Enforce hard limits via database constraints or application logic: max_concurrent_mentees = 5, max_tickets_per_week = 20, mandatory_cooldown_hours = 48 after 10 consecutive interactions. When limits hit, atomically set mentor status to 'UNAVAILABLE' and trigger redistribution of assigned mentees via round-robin to other active mentors.
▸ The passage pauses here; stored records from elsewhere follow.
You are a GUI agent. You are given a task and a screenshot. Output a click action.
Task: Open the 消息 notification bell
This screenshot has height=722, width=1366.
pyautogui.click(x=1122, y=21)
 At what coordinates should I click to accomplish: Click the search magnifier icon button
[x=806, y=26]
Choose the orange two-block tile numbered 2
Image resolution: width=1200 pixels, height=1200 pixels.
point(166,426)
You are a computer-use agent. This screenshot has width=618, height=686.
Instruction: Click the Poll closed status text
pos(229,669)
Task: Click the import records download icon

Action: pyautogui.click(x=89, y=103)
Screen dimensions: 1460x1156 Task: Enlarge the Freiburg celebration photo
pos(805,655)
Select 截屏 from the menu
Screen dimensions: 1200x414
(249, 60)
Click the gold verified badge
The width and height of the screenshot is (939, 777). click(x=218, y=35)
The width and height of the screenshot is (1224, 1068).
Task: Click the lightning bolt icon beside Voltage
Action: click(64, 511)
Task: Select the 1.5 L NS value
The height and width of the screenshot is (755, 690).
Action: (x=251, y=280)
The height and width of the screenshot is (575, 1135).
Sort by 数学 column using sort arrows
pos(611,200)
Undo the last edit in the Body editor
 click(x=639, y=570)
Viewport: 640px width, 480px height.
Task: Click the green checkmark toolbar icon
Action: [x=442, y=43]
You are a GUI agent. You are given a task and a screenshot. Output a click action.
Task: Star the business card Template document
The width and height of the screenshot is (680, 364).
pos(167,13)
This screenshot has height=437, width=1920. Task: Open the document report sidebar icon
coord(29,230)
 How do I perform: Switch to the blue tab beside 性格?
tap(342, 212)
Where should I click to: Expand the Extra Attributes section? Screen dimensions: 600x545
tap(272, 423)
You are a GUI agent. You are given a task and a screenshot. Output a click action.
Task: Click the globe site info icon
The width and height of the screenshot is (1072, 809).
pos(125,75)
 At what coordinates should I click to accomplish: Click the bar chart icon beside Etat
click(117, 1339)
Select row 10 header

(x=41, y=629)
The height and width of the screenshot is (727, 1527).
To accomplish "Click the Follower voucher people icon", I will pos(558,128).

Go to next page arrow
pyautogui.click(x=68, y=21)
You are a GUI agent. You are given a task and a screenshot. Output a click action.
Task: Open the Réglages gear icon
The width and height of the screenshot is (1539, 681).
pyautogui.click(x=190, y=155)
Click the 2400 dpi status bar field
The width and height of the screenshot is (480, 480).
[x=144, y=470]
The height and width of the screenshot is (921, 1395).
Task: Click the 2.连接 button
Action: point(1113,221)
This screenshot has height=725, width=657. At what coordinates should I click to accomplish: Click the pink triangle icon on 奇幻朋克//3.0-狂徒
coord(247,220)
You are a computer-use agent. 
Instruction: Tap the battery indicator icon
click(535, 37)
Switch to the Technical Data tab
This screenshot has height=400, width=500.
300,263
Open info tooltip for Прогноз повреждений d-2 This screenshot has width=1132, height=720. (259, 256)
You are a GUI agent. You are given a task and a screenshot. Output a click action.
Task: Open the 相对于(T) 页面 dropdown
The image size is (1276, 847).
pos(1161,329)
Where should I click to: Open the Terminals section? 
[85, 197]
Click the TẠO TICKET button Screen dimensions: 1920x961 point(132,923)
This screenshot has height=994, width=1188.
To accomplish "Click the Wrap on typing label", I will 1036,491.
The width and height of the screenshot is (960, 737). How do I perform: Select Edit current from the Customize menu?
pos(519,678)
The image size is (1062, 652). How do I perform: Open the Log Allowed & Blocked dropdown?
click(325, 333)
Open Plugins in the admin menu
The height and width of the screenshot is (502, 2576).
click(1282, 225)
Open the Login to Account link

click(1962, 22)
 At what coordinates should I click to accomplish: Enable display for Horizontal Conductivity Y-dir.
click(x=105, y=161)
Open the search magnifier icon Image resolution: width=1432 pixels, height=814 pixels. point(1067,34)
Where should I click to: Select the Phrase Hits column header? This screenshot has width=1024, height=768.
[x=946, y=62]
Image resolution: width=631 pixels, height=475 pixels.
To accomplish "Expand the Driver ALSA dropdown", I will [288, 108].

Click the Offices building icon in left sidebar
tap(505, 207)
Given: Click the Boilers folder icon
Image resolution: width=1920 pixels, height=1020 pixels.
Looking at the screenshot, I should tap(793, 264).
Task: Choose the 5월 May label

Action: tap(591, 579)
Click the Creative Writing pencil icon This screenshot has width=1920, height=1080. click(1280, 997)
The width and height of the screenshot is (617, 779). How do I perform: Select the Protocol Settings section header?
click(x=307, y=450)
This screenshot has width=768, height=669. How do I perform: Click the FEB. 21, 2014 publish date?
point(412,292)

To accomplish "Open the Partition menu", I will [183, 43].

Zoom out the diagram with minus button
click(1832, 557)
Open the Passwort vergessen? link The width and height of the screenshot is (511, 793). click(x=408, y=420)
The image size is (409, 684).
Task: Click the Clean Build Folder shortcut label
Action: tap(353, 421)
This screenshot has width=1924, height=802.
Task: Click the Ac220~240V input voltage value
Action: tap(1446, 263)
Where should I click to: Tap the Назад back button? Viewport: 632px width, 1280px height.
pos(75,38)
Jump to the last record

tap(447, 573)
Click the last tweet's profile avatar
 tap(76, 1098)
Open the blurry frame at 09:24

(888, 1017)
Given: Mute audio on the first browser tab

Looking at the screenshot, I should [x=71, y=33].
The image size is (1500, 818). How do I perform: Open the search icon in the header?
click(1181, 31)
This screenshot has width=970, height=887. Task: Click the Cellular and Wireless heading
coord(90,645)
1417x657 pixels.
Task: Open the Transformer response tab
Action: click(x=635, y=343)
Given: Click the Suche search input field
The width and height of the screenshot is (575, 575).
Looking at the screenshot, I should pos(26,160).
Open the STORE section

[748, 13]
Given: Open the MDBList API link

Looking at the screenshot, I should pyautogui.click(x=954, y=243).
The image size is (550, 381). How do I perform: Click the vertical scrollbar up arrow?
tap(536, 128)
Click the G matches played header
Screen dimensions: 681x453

Create admin alerts when >30% of active mentors hit limits simultaneously, indicating systemic overload.

sql/circuit_breaker.sql
-- Circuit breaker check triggered on ticket claim
SELECT COUNT(*) as active_count 
FROM mentor_sessions 
WHERE mentor_id = $1 AND status = 'active';

-- If active_count >= 5, reject claim
-- Check weekly load
SELECT COUNT(*) as weekly_tickets
FROM ticket_log
WHERE claimant_id = $1 
AND created_at > NOW() - INTERVAL '7 days';

-- If weekly_tickets >= 20, set unavailable
UPDATE mentors 
SET status = 'UNAVAILABLE', 
    circuit_tripped_at = NOW() 
WHERE uuid = $1;

⚠ Common Pitfalls

  • Circuit breakers triggering only after burnout manifests as mentors quitting
  • Failing to redistribute mentees automatically when a mentor becomes unavailable
7

Deploy Retention Metrics Pipeline

Schedule daily batch jobs (cron or Celery) calculating: 7-day retention rate of mentored vs non-mentored cohorts, median time-to-first-help for new players, mentor churn rate (tickets handled vs deactivation), and escalation rate (tickets moved to admin tier). Store results in separate analytics schema or time-series database (InfluxDB/TimescaleDB) to prevent SELECT queries from locking production game tables. Expose dashboard via Grafana or similar querying the analytics replica, never the production database.

⚠ Common Pitfalls

  • Running analytics aggregations on production game database during peak hours causing lag
  • Tracking personally identifiable information in analytics warehouses violating GDPR/CCPA
8

Architect Graceful Handoff and Session Persistence

Ensure mentor-mentee bonds survive game reboots. Serialize active sessions to Redis or disk (JSON/MsgPack) with TTL of 7 days before shutdown. On startup, restore sessions and validate mentor still exists and is active; if not, redistribute mentees immediately. Implement 'handoff' command allowing mentors to transfer specific mentees to colleagues with full context transfer (chat history, current quest status, struggling concepts). Store handoff logs for quality review.

⚠ Common Pitfalls

  • Losing session data during unexpected crashes due to write-through caching only
  • Not validating mentor existence before restoring sessions causing null pointer exceptions on first interaction

What you built

A production mentor system requires treating volunteer capacity as a constrained resource with circuit breakers, not an infinite pool. Prioritize database referential integrity for mentor-mentee links to prevent orphaned assignments during player deletion. Keep analytics processing off the critical path of game commands to maintain tick rate performance. Monitor the ratio of mentors to new players weekly; when it drops below 1:20, pause newbie marketing until recruitment catches up. Test handoff procedures with simulated crashes before production deployment.